Broadcast Target IP(CR and CS)- Target IP that the CS will use in its signal-ARP-requests.
- CR will watch for this IP to filter signals
Signal Source IP(CR only)- The IP of the covert sender, is used to filter signals
Message Log(CR only)- Path to logfile which will contain teh recieved message
sudo python3 scripts/DYST.py config/The_Shadow_Out_of_Time.txt 2 wlan0 log/CS/HomeLANcs trivial_single 192.168.2.254 2>/dev/null
sudo python3 scripts/DYST.py config/The_Shadow_Out_of_Time.txt 2 wlan0 log/CR/HomeLan cr trivial_single 192.168.2.254 192.168.2.146 log/CR/HomeLan_msg 2>/dev/null
Offline Mode to analyse pcap files for matches. Reads pcap files packet by packet and looks for matches.
For each PacketOfInterest, the match (true/false), number of PacketOfInterest, total number of packets, match percentage/count and match time is recorded.
With this we can do statistics on how often we would send out an ARP packet, either based on time or on packet count.
The tool needs the broadcast IP of the subnet from the recording to know wich packets can be seen by CS and CR.
offlineMode.py contains robustness measures while offlineMode_nonrobust.py does not.

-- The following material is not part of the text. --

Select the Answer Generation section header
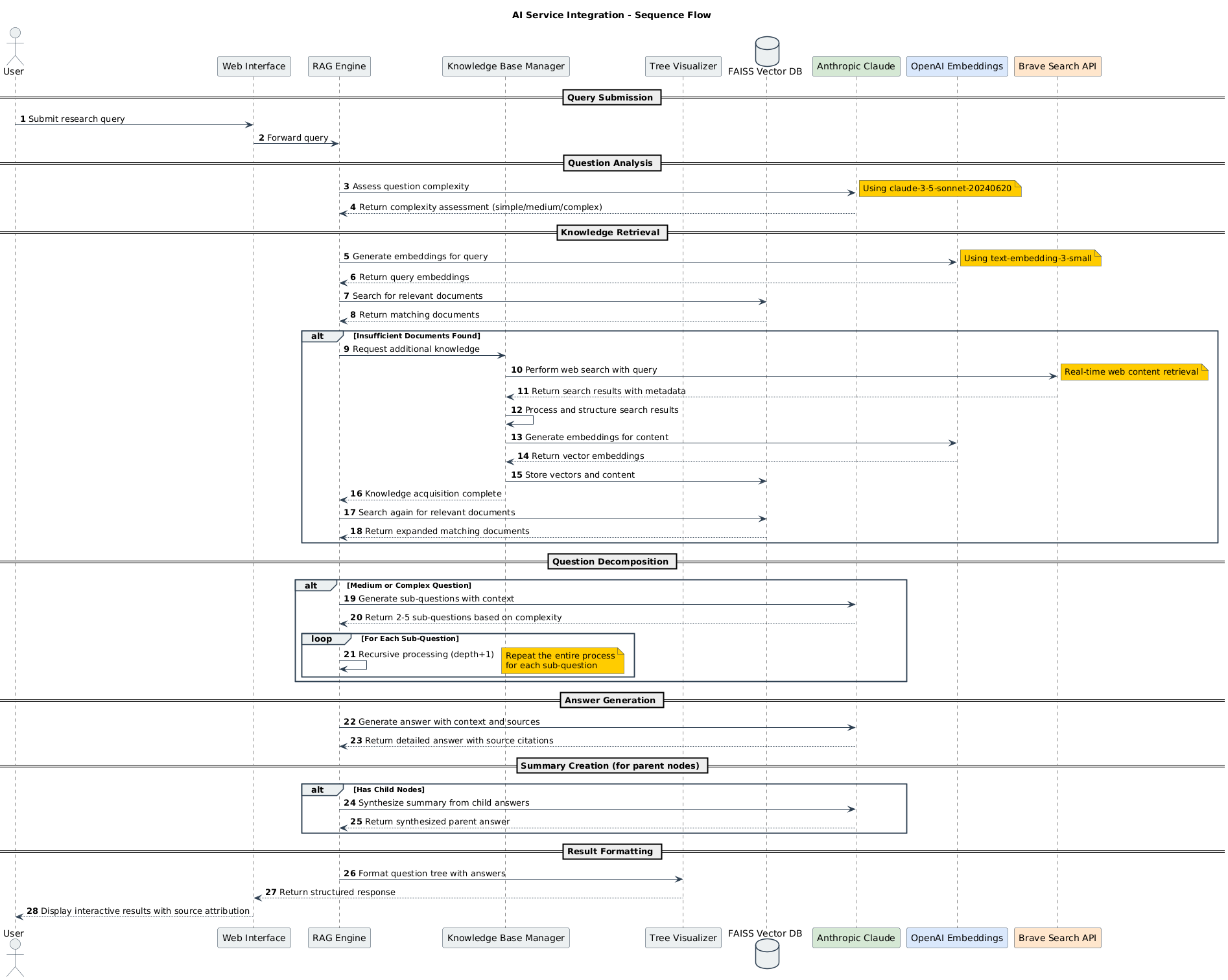 (x=611, y=700)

python scripts/offlineMode.py /config/The_Shadow_Out_of_Time.txt 3 test.pcapng basic 192.168.200.255 test.out
The basic mode uses no checksums and waitss for a 100% match between hash and message
python scripts/offlineMode.py /config/The_Shadow_Out_of_Time.txt 2 test.pcapng ext 192.168.200.255 test.out 21
The extended mode uses a basic 8 bit checksum (byte alignment). The checksum contains the number of 1s in the original message, binary encoded.
python offlineMode.py <Message Input File> <Bytes per Pkt> <Pcap Input> <Mode> <Broadcast IP of Recording> <Output File> [<Match Target>]
Message Input File- Path to a text file containing the covert message to be sent
Bytes per Pkt- How many bytes/characters to be sent at once
Pcap Input- Path to a pcap file, which will be used as a base for the simulation
Modebasic: DYST-Basic modeext: DYST-Ext mode
Broadcast IP of Recording- What is the broadcast IP of the network present in the input pcap (is used to filter packets of interest)
Output File- Path to the logfile for statistics (seen hashes, match percentages, timestamps, etc.)
Match Target(ext Mode only)- How many bits to match in DYST-Ext mode before sendign a signal
The log folder contains some extracted example inter-packet delays (IPDs) in the CSV format.